▸ **Task directions**
Begin with the line containing "is (750, 1313)." and reproduce it and all later lines exactly, through the last line of the records. Add nothing else.

▸ **Data provided**

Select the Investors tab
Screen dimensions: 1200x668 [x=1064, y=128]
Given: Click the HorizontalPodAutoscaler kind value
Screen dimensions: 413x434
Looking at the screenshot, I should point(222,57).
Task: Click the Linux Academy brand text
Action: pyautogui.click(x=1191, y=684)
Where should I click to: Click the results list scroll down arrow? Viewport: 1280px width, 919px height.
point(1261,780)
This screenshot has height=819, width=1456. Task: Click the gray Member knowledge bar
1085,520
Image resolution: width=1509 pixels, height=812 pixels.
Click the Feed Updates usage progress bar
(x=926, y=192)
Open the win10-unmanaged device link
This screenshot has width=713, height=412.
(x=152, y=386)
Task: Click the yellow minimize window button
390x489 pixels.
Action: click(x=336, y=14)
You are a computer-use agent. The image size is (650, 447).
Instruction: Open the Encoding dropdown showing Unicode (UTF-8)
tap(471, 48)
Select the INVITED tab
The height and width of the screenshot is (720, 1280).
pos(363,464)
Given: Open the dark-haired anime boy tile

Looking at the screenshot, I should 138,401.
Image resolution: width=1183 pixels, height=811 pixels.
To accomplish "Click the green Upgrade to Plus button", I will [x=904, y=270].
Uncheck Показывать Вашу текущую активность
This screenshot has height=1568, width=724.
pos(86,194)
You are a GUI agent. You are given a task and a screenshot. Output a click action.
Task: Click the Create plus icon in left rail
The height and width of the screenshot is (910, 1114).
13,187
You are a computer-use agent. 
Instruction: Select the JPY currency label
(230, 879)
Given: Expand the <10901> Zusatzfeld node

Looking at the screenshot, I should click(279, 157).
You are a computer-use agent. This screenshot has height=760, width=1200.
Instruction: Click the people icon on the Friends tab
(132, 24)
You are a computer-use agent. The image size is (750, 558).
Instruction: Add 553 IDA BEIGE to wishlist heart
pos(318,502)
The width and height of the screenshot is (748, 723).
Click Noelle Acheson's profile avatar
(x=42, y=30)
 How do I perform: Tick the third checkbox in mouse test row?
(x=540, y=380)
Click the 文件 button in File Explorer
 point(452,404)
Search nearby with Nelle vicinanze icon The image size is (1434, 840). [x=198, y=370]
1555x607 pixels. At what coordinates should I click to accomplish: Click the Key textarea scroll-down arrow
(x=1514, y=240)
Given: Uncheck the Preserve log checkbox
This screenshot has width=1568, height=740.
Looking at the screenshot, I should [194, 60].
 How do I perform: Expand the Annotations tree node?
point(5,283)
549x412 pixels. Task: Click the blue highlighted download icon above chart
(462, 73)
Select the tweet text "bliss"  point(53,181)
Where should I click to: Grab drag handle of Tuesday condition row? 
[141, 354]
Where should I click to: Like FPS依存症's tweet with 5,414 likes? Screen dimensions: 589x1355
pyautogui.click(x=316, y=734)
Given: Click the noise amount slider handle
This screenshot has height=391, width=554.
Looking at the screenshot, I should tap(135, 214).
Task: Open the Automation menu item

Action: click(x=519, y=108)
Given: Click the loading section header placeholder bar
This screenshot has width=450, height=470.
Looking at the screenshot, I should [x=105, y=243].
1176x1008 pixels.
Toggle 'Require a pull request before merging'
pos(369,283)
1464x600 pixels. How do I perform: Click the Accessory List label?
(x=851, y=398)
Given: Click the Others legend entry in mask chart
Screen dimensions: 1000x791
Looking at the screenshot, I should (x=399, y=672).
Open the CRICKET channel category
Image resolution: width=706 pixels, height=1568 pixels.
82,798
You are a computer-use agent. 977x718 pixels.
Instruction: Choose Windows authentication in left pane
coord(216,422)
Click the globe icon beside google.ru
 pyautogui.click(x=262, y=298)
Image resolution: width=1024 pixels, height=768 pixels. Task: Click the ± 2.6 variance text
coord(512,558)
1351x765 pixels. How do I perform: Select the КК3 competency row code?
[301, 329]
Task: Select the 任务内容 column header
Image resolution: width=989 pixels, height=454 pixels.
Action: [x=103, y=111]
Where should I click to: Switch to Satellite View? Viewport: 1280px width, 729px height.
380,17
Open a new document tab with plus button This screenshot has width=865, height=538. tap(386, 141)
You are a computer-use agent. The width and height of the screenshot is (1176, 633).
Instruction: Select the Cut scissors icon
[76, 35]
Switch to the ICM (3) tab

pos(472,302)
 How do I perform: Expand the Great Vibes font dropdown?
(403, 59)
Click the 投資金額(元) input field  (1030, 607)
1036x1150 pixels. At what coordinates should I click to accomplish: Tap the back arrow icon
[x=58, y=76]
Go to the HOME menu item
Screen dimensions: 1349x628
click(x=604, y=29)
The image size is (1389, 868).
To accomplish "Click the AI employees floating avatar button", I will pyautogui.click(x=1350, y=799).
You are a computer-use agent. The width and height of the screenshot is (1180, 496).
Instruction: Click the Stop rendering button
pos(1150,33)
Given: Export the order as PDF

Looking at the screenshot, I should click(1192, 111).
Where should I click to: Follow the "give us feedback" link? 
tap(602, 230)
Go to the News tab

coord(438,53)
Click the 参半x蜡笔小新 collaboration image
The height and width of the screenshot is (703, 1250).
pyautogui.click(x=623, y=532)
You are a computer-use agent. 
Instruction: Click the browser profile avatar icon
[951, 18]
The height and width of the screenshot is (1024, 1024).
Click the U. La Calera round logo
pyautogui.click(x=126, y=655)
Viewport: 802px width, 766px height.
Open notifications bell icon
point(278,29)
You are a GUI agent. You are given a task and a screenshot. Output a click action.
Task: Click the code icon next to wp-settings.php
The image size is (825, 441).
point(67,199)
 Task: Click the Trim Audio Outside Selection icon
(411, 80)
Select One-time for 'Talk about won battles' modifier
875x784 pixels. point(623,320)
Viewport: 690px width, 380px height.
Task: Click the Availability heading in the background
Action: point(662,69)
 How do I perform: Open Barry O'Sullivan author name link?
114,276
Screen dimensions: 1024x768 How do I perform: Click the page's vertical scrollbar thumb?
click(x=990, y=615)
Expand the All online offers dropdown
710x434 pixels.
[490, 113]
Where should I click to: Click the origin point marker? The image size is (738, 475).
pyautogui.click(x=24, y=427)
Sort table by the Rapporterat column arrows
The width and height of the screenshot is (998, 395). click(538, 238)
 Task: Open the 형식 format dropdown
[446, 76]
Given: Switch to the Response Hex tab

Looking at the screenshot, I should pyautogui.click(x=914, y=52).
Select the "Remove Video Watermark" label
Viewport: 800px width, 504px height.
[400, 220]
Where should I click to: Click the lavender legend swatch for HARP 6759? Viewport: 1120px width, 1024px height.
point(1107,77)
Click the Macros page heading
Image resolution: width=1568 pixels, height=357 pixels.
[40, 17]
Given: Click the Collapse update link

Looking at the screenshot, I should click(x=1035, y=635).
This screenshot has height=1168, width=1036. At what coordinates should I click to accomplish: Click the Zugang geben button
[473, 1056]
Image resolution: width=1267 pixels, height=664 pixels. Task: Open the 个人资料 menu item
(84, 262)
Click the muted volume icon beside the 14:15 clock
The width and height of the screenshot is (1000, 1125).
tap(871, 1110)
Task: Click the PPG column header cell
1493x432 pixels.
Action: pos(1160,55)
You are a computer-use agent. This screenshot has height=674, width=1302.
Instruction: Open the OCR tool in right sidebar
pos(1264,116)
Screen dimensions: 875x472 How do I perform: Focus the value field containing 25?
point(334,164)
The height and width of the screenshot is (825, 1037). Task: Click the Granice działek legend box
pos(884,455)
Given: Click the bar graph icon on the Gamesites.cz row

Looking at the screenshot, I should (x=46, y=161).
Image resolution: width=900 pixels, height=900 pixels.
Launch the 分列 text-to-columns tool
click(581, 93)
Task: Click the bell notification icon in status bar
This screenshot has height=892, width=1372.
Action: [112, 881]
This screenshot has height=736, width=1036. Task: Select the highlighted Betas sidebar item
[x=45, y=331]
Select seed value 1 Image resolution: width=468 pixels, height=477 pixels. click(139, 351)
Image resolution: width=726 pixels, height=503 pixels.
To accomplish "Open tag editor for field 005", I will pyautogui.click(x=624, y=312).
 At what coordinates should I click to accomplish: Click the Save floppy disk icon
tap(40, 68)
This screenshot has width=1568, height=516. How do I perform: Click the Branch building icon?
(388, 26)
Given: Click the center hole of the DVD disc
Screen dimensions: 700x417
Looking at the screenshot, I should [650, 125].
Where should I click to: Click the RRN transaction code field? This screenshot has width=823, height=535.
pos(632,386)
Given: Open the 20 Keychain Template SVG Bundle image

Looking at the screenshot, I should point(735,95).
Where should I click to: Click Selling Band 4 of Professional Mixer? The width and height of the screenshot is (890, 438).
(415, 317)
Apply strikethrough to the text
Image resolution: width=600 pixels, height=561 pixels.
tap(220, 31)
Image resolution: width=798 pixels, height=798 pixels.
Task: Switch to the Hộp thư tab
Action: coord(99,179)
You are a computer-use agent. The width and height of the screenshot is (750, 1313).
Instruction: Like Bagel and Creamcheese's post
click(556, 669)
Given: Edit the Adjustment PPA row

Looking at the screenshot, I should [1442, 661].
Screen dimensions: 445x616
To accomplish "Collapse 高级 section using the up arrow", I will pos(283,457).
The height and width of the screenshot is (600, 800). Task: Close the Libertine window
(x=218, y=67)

▸ **Expected answer**
You are a computer-use agent. The width and height of the screenshot is (750, 1313).
Instruction: Like Bagel and Creamcheese's post
click(556, 669)
Given: Edit the Adjustment PPA row

Looking at the screenshot, I should [1442, 661].
Screen dimensions: 445x616
To accomplish "Collapse 高级 section using the up arrow", I will pos(283,457).
The height and width of the screenshot is (600, 800). Task: Close the Libertine window
(x=218, y=67)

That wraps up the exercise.